**** Input material

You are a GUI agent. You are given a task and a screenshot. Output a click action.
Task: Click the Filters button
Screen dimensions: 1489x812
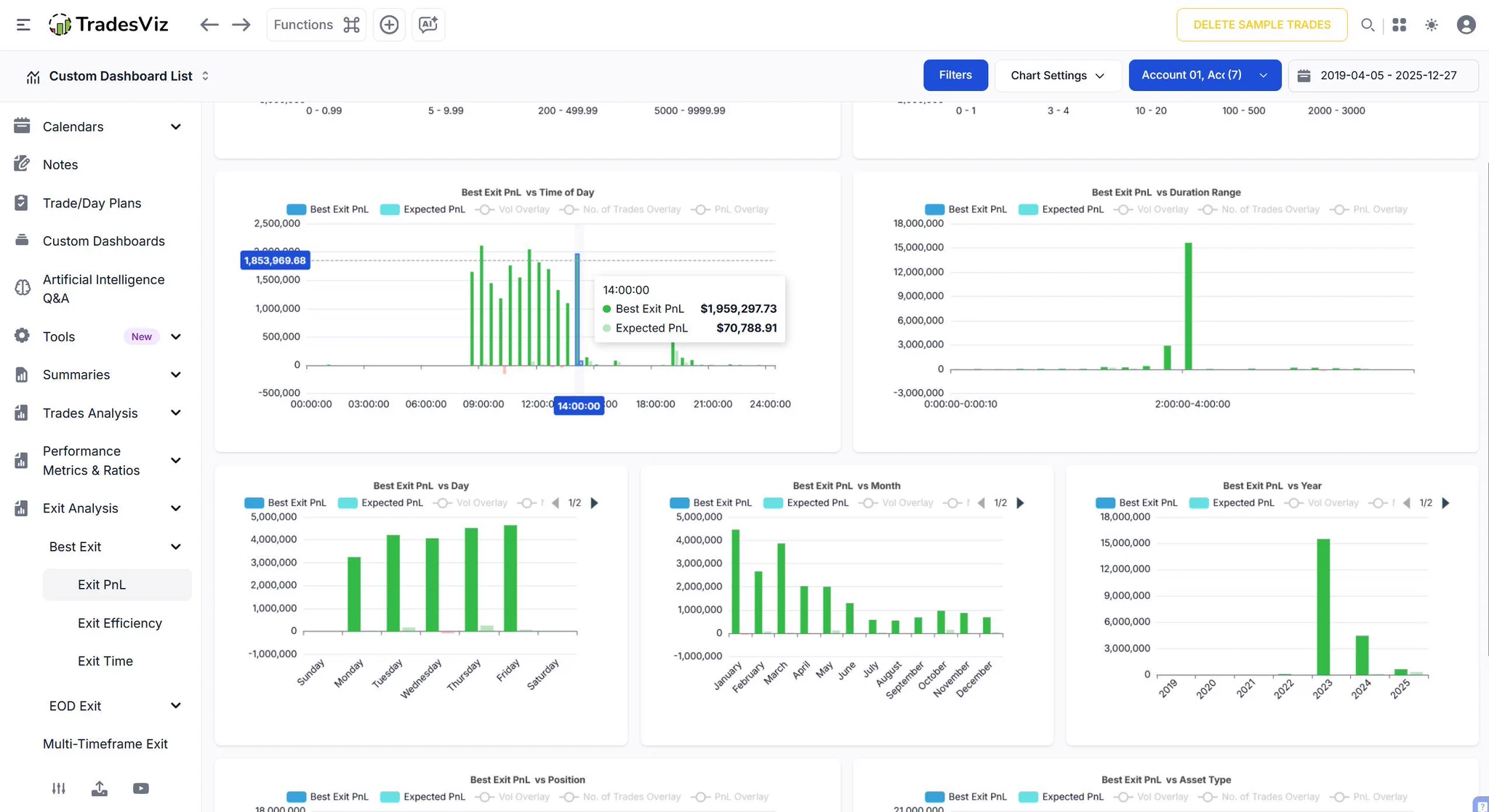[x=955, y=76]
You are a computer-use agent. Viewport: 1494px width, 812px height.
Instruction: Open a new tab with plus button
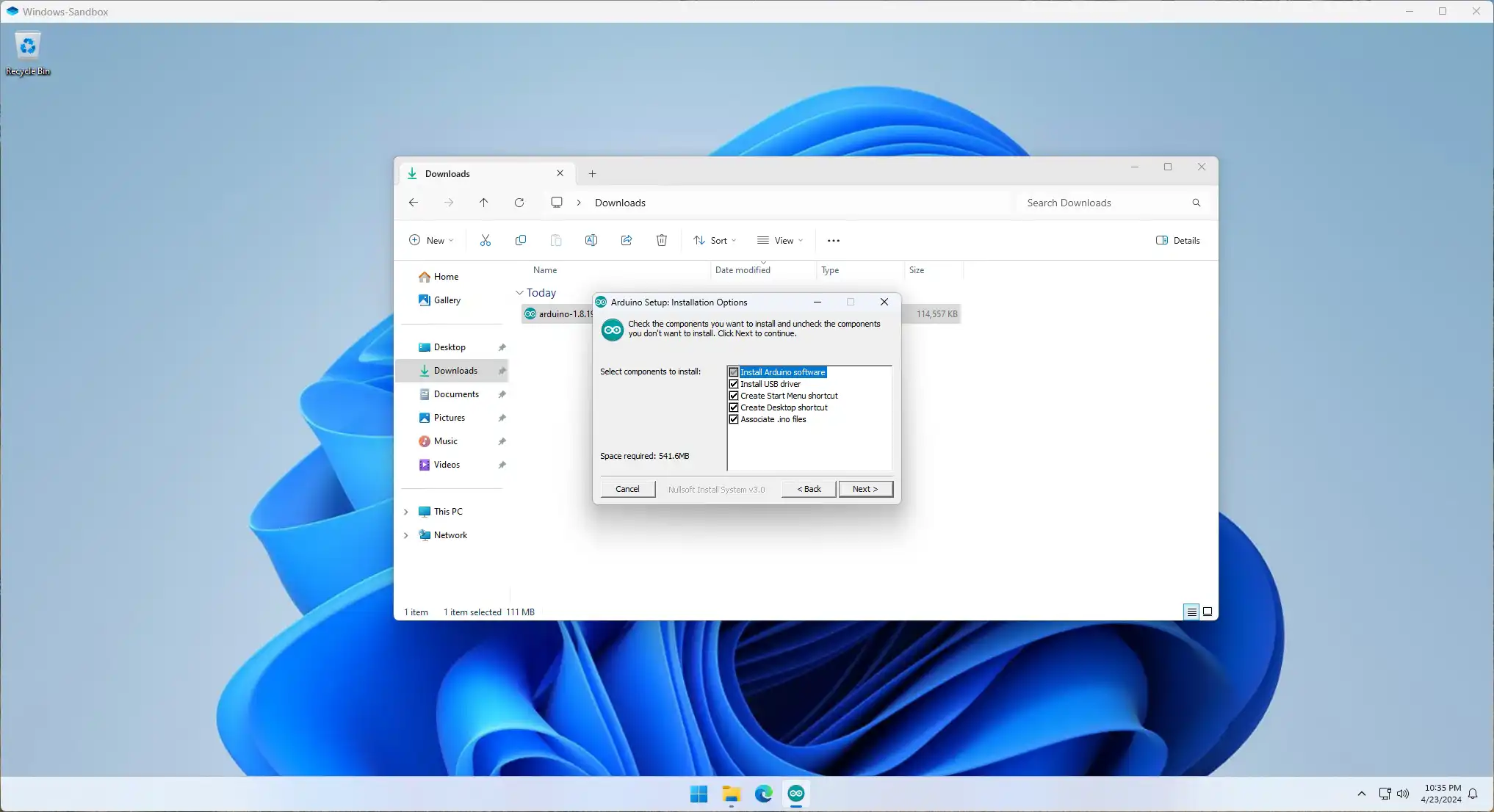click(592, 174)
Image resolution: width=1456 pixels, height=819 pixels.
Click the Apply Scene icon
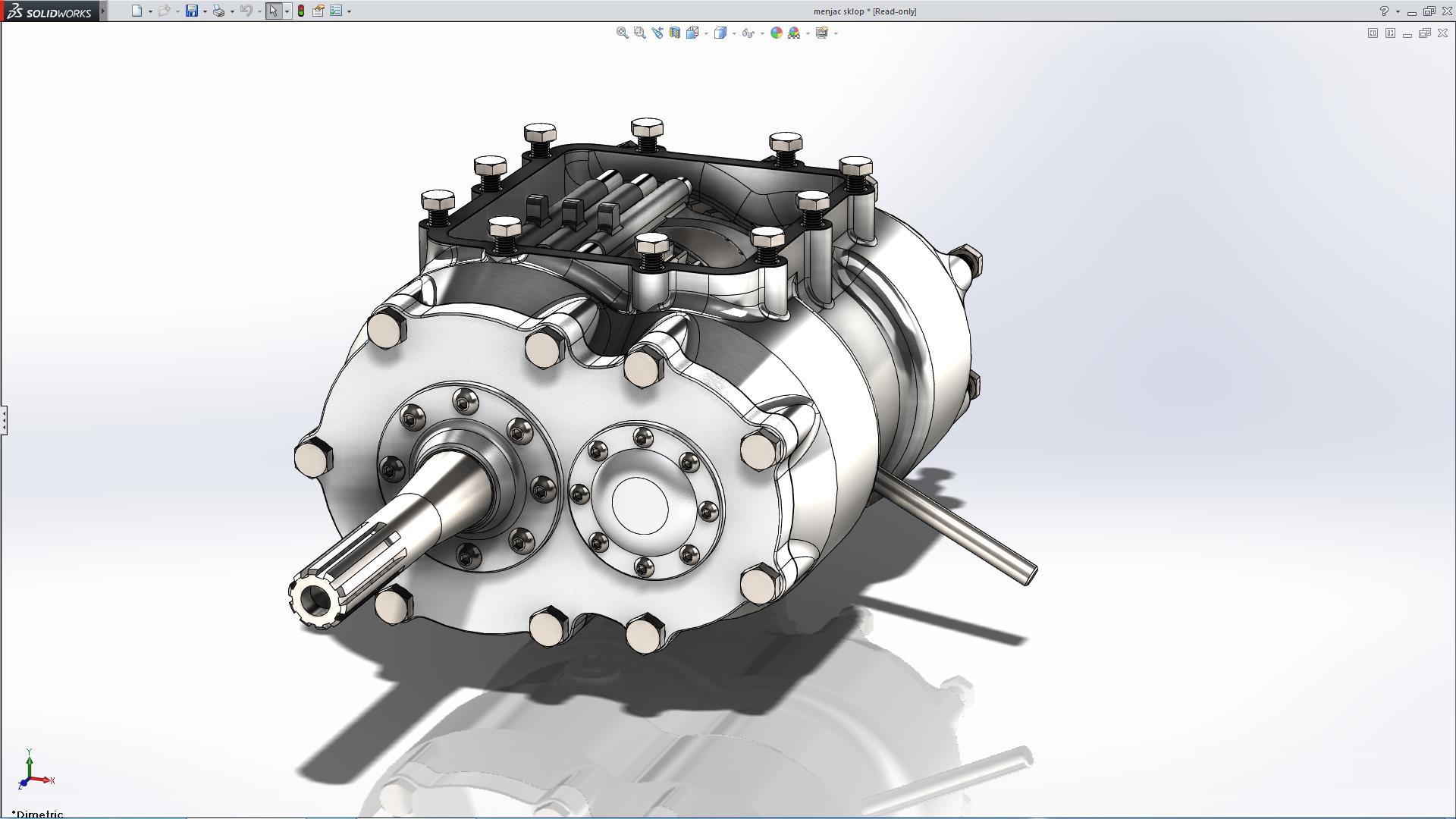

********

- Task brief
Without the images, write out all of the records exactly.

- The answer
You are a GUI agent. You are given a task and a screenshot. Output a click action.
Task: Click the Filters button
Screen dimensions: 1489x812
[x=955, y=76]
You are a computer-use agent. Viewport: 1494px width, 812px height.
Instruction: Open a new tab with plus button
click(592, 174)
Image resolution: width=1456 pixels, height=819 pixels.
Click the Apply Scene icon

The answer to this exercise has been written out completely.